An intact Krüppel-like factor 9 gene is required for acute liver Period 1 mRNA response to restraint stress

The clock protein period 1 (PER1) is a central component of the core transcription-translation feedback loop governing cell-autonomous circadian rhythms in animals. Transcription of Per1 is directly regulated by the glucocorticoid (GC) receptor (GR), and Per1 mRNA is induced by stressors or injection of GC. Circulating GCs may synchronize peripheral clocks with the central pacemaker located in the suprachiasmatic nucleus of the brain. Krüppel-like factor 9 (KLF9) is a zinc finger transcription factor that, like Per1, is directly regulated by liganded GR, and it associates in chromatin at clock- and clock-output genes, including at Per1. We hypothesized that KLF9 modulates stressor-dependent Per1 transcription.
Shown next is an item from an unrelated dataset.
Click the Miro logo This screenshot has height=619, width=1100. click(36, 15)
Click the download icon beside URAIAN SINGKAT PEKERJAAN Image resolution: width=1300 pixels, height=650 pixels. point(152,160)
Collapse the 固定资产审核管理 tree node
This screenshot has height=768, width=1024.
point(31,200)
We exposed wild type (WT) and Klf9 null mice (Klf9 -/-) of both sexes to 1 hr restraint stress, which caused similar 2-2.5 fold increases in plasma corticosterone (B) in each genotype and sex. While WT mice of both sexes showed a 2-fold increase in liver Per1 mRNA level after restraint stress, this response was absent in Klf9 -/- mice. However, injection of B in WT and Klf9 -/- mice induced similar increases in Per1 mRNA. Our findings support that an intact Klf9 gene is required for liver Per1 mRNA responses to an acute stressor, but a possible role for GCs in this response requires further investigation.